I routinely don't recommend any OTC cough or cold medications to children under 6 years of age who have viral illnesses. I tell the parents they don't work (and run the risk of overdoses). Saline nasal spray, bulb suction, and time is what I tell them. Besides, arent most infant OTC cough and cold medications now off the shelves?

Young infants with rashes should be examined by a healthcare provider. While children are known to develop rashes at a drop of a hat, rashes are clues to illnesses and may not necessarily be confined to allergic reactions. If the rash is Fifth Disease instead of an allergic reaction, benadryl (or claritin) will not help. If a parent brings a child with red eyes, fevers, red tongue, and rash, and you miss Kawasaki Disease (or Scarlet Fever), there can be long-term consequences for the child.

In regards to Benadryl, it's a relatively safe drug and used often in kids under the age of 2. A recent survey of primary care pediatricisn showed that roughly half of the participants have recommended Benadryl for sleep issues in kids between the age of 0-2.

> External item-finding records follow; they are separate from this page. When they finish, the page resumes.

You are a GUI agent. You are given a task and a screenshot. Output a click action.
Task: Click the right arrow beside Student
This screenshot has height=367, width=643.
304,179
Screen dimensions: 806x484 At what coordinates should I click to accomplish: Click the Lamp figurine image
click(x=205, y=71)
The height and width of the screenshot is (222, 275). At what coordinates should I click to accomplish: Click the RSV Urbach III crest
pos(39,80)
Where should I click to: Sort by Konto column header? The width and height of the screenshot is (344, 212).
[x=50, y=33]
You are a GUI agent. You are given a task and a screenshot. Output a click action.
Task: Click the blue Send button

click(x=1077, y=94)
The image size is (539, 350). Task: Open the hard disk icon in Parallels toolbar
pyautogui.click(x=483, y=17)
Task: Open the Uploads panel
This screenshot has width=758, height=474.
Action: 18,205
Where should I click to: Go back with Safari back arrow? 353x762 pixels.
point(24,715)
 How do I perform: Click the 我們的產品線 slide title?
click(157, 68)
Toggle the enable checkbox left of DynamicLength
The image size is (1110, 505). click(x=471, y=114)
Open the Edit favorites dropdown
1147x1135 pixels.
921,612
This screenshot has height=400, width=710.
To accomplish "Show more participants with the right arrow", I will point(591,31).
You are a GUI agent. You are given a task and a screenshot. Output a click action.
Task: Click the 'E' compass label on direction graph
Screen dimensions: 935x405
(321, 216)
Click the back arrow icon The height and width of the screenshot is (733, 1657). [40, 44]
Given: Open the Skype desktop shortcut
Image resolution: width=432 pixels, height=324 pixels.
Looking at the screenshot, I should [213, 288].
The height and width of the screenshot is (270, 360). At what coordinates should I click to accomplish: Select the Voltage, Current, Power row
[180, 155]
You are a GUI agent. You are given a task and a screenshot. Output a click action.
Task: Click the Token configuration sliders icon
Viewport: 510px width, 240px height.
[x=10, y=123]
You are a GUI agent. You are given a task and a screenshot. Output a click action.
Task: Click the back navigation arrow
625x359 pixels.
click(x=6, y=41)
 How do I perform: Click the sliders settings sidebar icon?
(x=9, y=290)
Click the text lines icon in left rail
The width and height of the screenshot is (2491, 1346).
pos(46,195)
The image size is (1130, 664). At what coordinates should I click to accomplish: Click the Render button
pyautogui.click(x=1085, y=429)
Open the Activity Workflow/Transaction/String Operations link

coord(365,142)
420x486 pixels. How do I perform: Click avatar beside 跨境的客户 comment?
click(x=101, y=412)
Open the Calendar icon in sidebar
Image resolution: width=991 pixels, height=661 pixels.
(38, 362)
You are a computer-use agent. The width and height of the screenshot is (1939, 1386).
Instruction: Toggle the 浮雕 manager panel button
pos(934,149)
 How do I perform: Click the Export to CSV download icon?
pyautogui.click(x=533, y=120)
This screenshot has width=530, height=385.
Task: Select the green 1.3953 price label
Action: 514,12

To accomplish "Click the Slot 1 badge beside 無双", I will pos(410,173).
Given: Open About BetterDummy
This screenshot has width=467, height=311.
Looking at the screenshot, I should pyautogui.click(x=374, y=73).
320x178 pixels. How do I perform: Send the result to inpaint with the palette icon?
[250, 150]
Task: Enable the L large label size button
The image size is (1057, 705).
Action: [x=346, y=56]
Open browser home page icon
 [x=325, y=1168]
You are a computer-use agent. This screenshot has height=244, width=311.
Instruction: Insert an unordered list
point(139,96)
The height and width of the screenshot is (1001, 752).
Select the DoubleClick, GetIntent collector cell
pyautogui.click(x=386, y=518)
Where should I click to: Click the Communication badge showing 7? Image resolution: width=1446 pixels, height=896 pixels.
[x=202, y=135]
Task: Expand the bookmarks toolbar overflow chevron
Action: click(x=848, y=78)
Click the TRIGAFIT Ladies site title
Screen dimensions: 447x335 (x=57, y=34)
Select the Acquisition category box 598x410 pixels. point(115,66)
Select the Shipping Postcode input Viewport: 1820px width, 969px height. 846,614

The american association of poison control centers published an out of hospital guideline in 2006 for Benadryl overdoses in children and validated in a recently published article (n=305). Kids who ingested less than 7.5mg/kg generally did fine and didn't require any treatment nor were they admitted. I think the current dose of benadryl that most pediatricians use are based on old ancedotal experiences and not any well-studied pharmacokinetics or pharmacodynamic studies.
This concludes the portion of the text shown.